Some of Donald Trump’s “enemies of the people” are about to hand him another oratorical cudgel to beat them over the head.

In one of the most ill-conceived ideas in the history of journalism, between seventy and, some hope, 100 newspapers on Thursday all will print editorials and opinion columns condemning Trump’s harsh rhetoric against news operations that write stories he doesn’t like.

Since being sworn in, Trump has used the word “fake” more than 40 times, as in “fake news,” “fake stories,” and “fake polls.” He invariably attacks reporters during his political rallies, pointing to them confined in “bullpens” in the auditoriums and subjected to direct verbal abuse from his followers.

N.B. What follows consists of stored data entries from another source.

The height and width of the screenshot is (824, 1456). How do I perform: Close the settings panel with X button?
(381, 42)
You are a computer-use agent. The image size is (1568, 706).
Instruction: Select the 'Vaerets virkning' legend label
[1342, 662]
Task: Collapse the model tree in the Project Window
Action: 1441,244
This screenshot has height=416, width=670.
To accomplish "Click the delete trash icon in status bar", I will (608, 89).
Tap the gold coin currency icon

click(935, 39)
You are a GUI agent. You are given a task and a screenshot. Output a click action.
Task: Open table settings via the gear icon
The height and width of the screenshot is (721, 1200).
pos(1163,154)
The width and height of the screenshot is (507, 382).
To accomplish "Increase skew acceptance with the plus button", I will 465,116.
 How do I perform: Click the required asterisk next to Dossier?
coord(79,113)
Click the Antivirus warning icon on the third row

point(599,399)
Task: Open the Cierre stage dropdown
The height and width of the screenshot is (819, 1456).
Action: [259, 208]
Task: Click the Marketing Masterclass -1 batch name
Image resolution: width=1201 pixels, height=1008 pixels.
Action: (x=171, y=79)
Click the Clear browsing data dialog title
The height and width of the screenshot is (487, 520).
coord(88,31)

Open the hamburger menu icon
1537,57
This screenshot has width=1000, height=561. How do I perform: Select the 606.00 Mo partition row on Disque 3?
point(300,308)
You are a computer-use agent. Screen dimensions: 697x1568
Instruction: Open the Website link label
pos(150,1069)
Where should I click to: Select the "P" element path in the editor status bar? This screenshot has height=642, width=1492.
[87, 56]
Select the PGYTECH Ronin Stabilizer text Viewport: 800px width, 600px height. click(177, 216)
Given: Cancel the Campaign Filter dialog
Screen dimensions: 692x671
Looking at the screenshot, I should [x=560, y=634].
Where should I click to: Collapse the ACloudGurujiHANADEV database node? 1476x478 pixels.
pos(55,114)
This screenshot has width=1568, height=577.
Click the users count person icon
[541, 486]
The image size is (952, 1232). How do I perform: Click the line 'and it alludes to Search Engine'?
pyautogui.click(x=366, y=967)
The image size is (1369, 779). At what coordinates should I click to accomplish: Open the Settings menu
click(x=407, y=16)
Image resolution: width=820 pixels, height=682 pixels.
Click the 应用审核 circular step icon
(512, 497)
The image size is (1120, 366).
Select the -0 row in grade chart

That’s ugly, even dangerous stuff, but the Thursday demonstration initiated by the Boston Globe is inappropriate and unwise and will only harden, not change, minds.

Trump’s constant attacks on the media outlets he doesn’t like—that is, any that write stories, even accurate ones, that he considers negative—is indeed a serious threat to everyone’s free speech and to democracy itself. Every dictator in modern history among his first acts tried to silence or discredit the organizations that keep people informed, then built his own propaganda machine.

Newspapers and other news organizations should not ignore the threat, and they do not. Reporters routinely explore the relationship among Trump, the press and the public. Editorial boards and opinion writers regularly take issue with the president and his enablers. Promotion departments run campaigns explaining to people the importance to self-government of a free press. And there’s nothing new to say on that subject by any of those segments of the news media, though it nevertheless must be repeated constantly to maintain any good effect.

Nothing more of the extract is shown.